According to a December 9 Grist report, the Freedom Tower’s construction plan included lighting that responded to the amount of sunshine present, rain harvesting technology an onsite clean-energy fuel cell installation that could convert natural gas into energy using an electrochemical process rather than burning it. Few other buildings around the world possess this type of installation.
All the hopes surrounding the building’s green credentials, however, largely disappeared as soon as Hurricane Sandy hit in 2012.
According to a 26-page document that Grist obtained from the Port Authority of New York and New Jersey, Sandy wreaked havoc on the building’s $10.6 million fuel cells when some 200 million gallons of water flooded out the building’s basement and lower levels.
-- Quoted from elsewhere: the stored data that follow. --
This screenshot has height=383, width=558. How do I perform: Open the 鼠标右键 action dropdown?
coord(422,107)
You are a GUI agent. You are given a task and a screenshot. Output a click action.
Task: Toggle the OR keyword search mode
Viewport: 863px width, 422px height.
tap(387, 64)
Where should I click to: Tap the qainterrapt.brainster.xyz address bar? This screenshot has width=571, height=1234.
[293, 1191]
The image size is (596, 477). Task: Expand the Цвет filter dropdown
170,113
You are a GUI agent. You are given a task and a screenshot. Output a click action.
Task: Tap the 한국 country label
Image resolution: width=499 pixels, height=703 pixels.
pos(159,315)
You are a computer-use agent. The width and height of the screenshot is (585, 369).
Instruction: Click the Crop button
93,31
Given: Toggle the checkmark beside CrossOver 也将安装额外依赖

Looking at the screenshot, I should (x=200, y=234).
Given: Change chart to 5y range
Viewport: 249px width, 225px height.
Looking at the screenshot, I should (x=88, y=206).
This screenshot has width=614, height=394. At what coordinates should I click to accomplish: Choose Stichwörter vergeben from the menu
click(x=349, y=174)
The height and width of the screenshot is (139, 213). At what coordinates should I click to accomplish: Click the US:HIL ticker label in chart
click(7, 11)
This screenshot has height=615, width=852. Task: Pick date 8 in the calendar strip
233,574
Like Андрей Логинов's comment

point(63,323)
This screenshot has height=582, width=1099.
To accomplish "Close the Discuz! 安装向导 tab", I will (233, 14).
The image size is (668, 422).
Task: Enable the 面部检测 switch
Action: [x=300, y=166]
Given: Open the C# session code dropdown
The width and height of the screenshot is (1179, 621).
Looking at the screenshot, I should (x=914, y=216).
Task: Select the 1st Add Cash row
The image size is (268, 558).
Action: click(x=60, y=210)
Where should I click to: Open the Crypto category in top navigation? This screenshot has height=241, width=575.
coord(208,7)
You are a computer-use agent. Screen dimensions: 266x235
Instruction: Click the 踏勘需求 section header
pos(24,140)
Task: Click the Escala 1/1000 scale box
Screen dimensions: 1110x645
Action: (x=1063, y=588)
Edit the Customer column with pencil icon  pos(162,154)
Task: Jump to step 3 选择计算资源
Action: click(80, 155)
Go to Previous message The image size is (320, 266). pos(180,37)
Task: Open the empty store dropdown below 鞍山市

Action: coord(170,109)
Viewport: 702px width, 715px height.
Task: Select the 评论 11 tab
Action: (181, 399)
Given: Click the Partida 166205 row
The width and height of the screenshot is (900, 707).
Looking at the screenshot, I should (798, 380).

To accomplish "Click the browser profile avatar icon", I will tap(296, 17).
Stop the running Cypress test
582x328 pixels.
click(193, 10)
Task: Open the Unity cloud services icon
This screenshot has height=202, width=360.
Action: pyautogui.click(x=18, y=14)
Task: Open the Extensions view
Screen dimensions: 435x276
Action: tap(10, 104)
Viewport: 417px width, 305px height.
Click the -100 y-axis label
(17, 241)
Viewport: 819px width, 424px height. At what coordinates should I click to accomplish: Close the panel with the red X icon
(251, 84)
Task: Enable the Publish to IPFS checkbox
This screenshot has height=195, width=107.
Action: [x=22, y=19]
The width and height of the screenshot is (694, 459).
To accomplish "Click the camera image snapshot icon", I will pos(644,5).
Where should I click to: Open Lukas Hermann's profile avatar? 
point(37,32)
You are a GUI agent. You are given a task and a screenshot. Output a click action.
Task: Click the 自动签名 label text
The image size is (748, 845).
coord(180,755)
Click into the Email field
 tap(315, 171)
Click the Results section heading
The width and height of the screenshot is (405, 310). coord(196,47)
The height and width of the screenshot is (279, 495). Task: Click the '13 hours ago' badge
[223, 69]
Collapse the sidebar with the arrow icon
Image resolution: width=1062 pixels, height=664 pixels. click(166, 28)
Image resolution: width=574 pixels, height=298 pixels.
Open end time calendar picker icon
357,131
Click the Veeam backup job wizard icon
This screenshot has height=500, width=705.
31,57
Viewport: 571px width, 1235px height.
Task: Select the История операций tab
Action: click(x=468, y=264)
To this day, a third of those nine fuel cells remain unrepaired and unreplaced.
“It’s always good to have a full system in place and to make sure you have a battery backup system as well in times of heavy rain and power outages. However, when dealing with hurricane-type flooding, it is often hard to do anything about it,” says Austin Werner, Owner of The Real Seal, LLC.
The loss of its fuel cells to Sandy meant the Freedom Tower could no longer be fully energy-independent — and financial pressures, labyrinthine agreements with tower tenants and strict deadlines have rendered the building’s developers unable to repair the fuel cells for now. The Freedom Tower’s developers now risk breaking a promise to achieve LEED gold certification from the U.S. Green Building Council, a certification needed to adhere to the Lower Manhattan Development Corporation’s stringent green building standards, Grist reports.
While it’s still possible that the Freedom Tower will earn its LEED plaque in the near future if the fuel cells can be repaired, the grand LEED-certified opening that the building’s developers originally envisioned has vanished.